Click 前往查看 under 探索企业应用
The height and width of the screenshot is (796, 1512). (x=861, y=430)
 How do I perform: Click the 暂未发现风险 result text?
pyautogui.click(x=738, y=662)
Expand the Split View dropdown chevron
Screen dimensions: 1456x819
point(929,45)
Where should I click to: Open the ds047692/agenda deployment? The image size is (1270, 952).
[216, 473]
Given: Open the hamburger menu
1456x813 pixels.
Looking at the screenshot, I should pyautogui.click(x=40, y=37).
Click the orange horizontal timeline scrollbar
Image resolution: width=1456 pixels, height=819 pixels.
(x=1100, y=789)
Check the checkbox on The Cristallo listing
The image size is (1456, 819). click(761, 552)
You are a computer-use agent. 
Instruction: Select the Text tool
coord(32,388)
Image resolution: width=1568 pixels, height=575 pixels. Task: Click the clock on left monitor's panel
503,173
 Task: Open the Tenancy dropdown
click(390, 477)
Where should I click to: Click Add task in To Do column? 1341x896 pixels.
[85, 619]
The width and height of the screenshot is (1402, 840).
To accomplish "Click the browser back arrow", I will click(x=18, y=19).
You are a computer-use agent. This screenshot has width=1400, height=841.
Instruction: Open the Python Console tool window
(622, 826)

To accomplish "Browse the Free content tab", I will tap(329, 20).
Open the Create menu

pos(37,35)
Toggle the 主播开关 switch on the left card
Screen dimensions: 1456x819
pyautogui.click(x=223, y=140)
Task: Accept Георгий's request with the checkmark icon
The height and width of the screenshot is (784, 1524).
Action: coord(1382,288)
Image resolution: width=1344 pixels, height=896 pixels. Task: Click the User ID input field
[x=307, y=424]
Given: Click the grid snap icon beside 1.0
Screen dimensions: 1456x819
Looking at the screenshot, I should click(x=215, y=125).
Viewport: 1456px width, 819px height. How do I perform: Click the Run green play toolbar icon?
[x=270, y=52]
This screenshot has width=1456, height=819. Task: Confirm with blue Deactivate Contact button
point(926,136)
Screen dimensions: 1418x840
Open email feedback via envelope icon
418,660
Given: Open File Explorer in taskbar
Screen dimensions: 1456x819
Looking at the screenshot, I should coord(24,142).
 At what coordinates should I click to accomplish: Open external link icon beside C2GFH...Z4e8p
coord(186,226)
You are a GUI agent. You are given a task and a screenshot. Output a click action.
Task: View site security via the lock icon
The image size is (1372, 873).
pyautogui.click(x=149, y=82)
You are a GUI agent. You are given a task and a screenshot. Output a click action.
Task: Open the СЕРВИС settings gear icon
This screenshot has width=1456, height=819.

═══

PROBLEM STATEMENT -> Retype the entries exactly, including every line.

ANSWER TO THE EXERCISE ->
Click 前往查看 under 探索企业应用
The height and width of the screenshot is (796, 1512). (x=861, y=430)
 How do I perform: Click the 暂未发现风险 result text?
pyautogui.click(x=738, y=662)
Expand the Split View dropdown chevron
Screen dimensions: 1456x819
point(929,45)
Where should I click to: Open the ds047692/agenda deployment? The image size is (1270, 952).
[216, 473]
Given: Open the hamburger menu
1456x813 pixels.
Looking at the screenshot, I should pyautogui.click(x=40, y=37).
Click the orange horizontal timeline scrollbar
Image resolution: width=1456 pixels, height=819 pixels.
(x=1100, y=789)
Check the checkbox on The Cristallo listing
The image size is (1456, 819). click(761, 552)
You are a computer-use agent. 
Instruction: Select the Text tool
coord(32,388)
Image resolution: width=1568 pixels, height=575 pixels. Task: Click the clock on left monitor's panel
503,173
 Task: Open the Tenancy dropdown
click(390, 477)
Where should I click to: Click Add task in To Do column? 1341x896 pixels.
[85, 619]
The width and height of the screenshot is (1402, 840).
To accomplish "Click the browser back arrow", I will click(x=18, y=19).
You are a computer-use agent. This screenshot has width=1400, height=841.
Instruction: Open the Python Console tool window
(622, 826)

To accomplish "Browse the Free content tab", I will tap(329, 20).
Open the Create menu

pos(37,35)
Toggle the 主播开关 switch on the left card
Screen dimensions: 1456x819
pyautogui.click(x=223, y=140)
Task: Accept Георгий's request with the checkmark icon
The height and width of the screenshot is (784, 1524).
Action: coord(1382,288)
Image resolution: width=1344 pixels, height=896 pixels. Task: Click the User ID input field
[x=307, y=424]
Given: Click the grid snap icon beside 1.0
Screen dimensions: 1456x819
Looking at the screenshot, I should click(x=215, y=125).
Viewport: 1456px width, 819px height. How do I perform: Click the Run green play toolbar icon?
[x=270, y=52]
This screenshot has width=1456, height=819. Task: Confirm with blue Deactivate Contact button
point(926,136)
Screen dimensions: 1418x840
Open email feedback via envelope icon
418,660
Given: Open File Explorer in taskbar
Screen dimensions: 1456x819
Looking at the screenshot, I should coord(24,142).
 At what coordinates should I click to accomplish: Open external link icon beside C2GFH...Z4e8p
coord(186,226)
You are a GUI agent. You are given a task and a screenshot. Output a click action.
Task: View site security via the lock icon
The image size is (1372, 873).
pyautogui.click(x=149, y=82)
You are a GUI agent. You are given a task and a screenshot. Output a click action.
Task: Open the СЕРВИС settings gear icon
This screenshot has width=1456, height=819.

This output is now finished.